● Aufgaben und Übungen:
1) Schreiben Sie aus dem Text über Anna Meyers Tafelserie den Abschnitt wörtlich ab, beginnend bei den Worten „Als ich Anna“ und endend nach den Worten „auf der Hand.“.
2) Entnehmen Sie den Einträgen nur die Zeilen von der Zeile mit „The width and“ bis einschließlich der Zeile mit „Action: [495, 110]“, und geben Sie sie unverändert wieder.

● Vorgegebener Text:
================
Als ich Anna besuchte, hatte sie die 34 Platten am Boden drapiert, eine Installation, ein feministischer Mnemosyne-Atlas. Ja eh, Aby Warburg wurde in letzter Zeit echt oft bemüht. Aber die Assoziation liegt halt auf der Hand. 

Anna Meyer
Anna Meyer: Future Feminismus (Wir lebten in 100 Jahren), 34 Tafeln, 2008-2014. Courtesy Künstlerin und Krobath Wien. Foto: Künstlerin

Auf den Platten, die sie schon ein paar Mal hängend präsentierte (Installation Shots, ein Text von Yvonne Volkert und mehr Bilder hier), begegnen einander Alte Meister und Performancekünstlerinnen, Beuys stößt auf Benglis, Lavinia Fontana auf Marlene Haring, Frans Hals auf Birgit Jürgenssen. Oft tauchen Bilder von Maria Lassnig auf, ebenso jene der Malerin Sylvia Sleigh. Der Ausgangspunkt der Serie war ein Gemälde von Tizian, Tarquinius und Lucretia, eine Vergewaltigung also. Darüber setzte die Künstlerin Lynda Benglis‘ verstörendes wie umstrittenes Artforum-Ad, in dem diese mit Dildo posiert.

Anna Meyer
Anna Meyer: Futurefeminismus, 2008, Öl auf Plexiglas. Courtesy Künstlerin und Krobath Wien. Foto: Künstlerin

„Die Projektionsfläche wird aktiv“, sagt Anna Meyer. Ein Satz, der auch auf einer Tafel steht, in der die Künstlerin Courbets „Origine du Monde“ eine Arbeit von Lee Lozano entgegensetzt, wo eine Vagina als Sparkassenschlitz erscheint: Wie viel Geld wurde gemacht mit nackten Frauen auf Leinwand? Man braucht sich ja nur die teuersten Gemälde aller Zeiten anzusehen. „Nackte Frauen erzeugen viel Geld“, so Annas trockener Kommentar.
================
● Bereitgestellte Daten:
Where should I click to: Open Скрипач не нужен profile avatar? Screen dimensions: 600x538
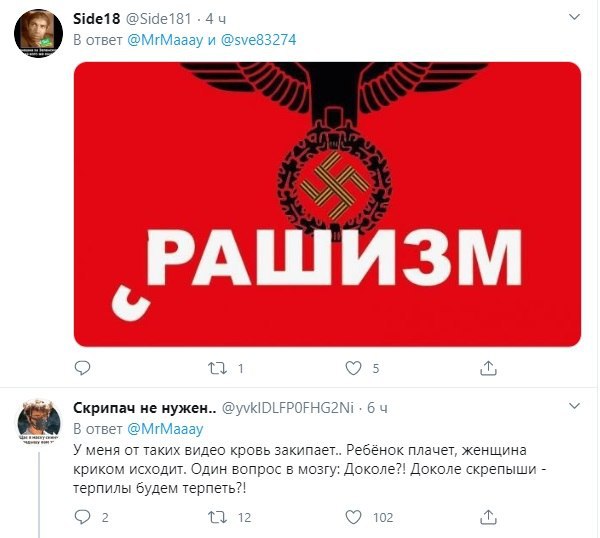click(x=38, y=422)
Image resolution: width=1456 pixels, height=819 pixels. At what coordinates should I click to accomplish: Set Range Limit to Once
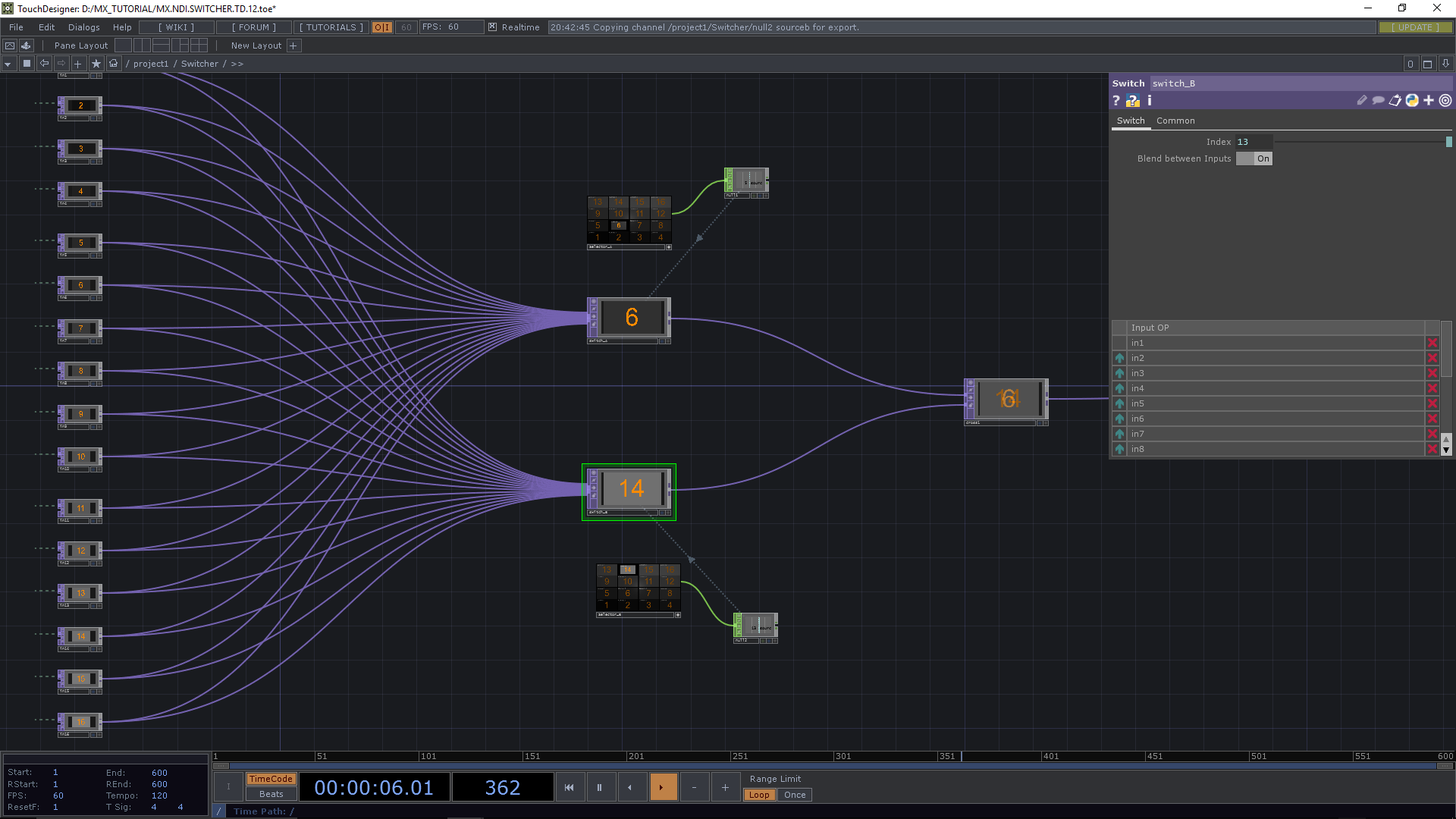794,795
================
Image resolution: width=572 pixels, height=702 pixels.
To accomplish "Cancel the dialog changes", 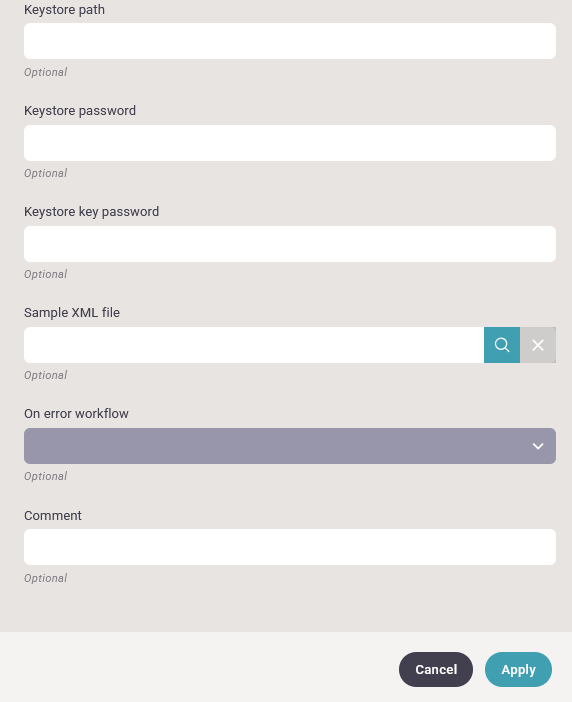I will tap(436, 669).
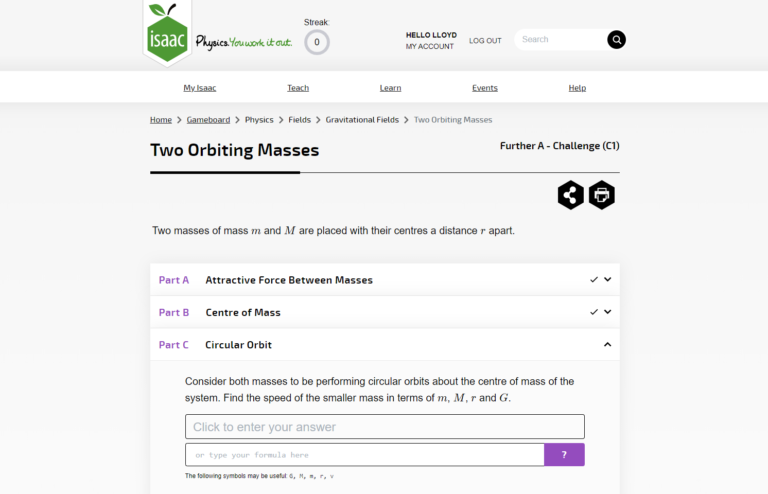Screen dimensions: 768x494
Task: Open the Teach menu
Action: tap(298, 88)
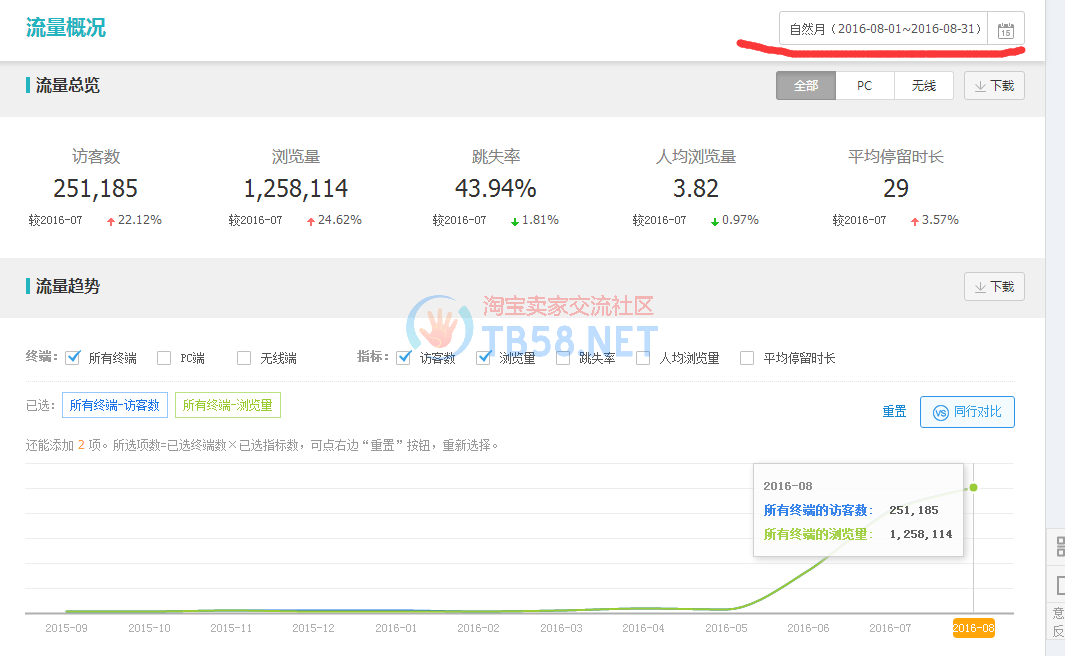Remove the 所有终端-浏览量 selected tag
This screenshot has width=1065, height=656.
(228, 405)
================
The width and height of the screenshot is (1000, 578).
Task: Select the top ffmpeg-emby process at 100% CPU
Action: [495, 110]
================
● Lösungen nach Aufgaben:
1)
Als ich Anna besuchte, hatte sie die 34 Platten am Boden drapiert, eine Installation, ein feministischer Mnemosyne-Atlas. Ja eh, Aby Warburg wurde in letzter Zeit echt oft bemüht. Aber die Assoziation liegt halt auf der Hand.

2)
The width and height of the screenshot is (1000, 578).
Task: Select the top ffmpeg-emby process at 100% CPU
Action: [495, 110]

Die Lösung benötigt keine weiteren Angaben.